### GIVEN TEXT
# # # # # # #
Wednesday, August 31, 2016

Our Ancestors' Daily Lives and What We Can Find in the Archive

As genealogists we are always searching for the basic genealogy records for our ancestors: birth certificates, marriage records, death certificates, census records, etc. But have you given any thought to your ancestor's daily lives, the daily activities and the records that could have been produced?

A local archive is the genealogist's gold mine when it comes to finding records and ephemera about our ancestor's daily lives and activities. Many times these types of records are not online and can only be accessed on site at the archive.

W.V. Pulley Probate File. Houston County, Tennessee Archives

For instance, your female ancestors and maybe even your male ancestors, shopped at the local grocery store. Maybe your curious about the prices of groceries or what was available. Local mercantile and store records can help you tell that story. You could even find store ledgers in the archive that may have your ancestor's account listed by name with the items they purchased and the cost of each item.
# # # # # # #
### EXCERPTED DATA
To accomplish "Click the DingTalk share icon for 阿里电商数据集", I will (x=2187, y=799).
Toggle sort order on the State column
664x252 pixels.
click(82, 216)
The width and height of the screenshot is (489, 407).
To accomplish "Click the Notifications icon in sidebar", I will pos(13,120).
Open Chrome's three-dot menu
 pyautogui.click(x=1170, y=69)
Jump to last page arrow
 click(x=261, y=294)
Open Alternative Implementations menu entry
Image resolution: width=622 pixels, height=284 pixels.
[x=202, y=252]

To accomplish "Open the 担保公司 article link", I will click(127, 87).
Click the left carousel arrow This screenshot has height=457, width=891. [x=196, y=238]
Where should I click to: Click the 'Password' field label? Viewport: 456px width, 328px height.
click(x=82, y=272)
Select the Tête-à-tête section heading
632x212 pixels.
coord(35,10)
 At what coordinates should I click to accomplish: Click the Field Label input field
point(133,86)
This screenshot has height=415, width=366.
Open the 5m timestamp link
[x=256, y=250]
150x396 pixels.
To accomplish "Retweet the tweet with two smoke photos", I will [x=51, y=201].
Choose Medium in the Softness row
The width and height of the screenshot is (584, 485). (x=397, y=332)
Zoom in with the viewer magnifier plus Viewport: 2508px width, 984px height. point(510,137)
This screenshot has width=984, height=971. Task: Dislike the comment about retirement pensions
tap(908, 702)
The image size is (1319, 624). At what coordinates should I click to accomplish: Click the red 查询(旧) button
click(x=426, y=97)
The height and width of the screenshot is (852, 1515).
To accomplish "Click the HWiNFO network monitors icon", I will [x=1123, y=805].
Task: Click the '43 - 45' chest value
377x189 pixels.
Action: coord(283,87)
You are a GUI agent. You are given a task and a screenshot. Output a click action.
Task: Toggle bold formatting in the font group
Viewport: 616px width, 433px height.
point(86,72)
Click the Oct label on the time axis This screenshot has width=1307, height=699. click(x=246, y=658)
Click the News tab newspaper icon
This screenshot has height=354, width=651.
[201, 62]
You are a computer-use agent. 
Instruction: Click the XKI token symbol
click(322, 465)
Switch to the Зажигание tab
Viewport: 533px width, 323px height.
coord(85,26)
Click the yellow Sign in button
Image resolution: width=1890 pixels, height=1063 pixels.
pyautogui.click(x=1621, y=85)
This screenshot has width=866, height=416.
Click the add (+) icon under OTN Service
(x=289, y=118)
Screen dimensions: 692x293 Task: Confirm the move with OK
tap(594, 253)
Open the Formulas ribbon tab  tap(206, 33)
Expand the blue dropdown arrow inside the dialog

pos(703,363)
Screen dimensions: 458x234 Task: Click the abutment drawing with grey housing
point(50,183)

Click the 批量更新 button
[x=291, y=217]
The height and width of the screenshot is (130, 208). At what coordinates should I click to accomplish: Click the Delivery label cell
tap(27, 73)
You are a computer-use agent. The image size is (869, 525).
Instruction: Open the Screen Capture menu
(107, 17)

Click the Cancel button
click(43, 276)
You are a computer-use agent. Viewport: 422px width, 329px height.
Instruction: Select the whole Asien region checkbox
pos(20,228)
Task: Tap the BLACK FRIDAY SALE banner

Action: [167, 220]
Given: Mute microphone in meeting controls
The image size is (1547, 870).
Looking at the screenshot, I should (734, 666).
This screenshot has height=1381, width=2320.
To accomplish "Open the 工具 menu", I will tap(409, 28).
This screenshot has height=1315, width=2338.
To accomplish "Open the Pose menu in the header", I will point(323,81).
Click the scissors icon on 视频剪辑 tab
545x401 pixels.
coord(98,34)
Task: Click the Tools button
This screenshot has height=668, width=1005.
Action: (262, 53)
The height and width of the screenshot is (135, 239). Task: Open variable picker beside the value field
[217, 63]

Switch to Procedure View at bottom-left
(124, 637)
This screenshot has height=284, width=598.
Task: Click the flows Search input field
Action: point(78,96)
# # # # # # #
### TASK INSTRUCTIONS
Answer these from the text on ancestors' daily lives:
(a) Which basic genealogy records does it name?
(b) What does it call a local archive?
(c) What might a store ledger show besides an ancestor's name?
The data have no role in what is asked here.

### TASK RESULT
(a) Birth certificates, marriage records, death certificates and census records.
(b) The genealogist's gold mine.
(c) The items the ancestor purchased and the cost of each item.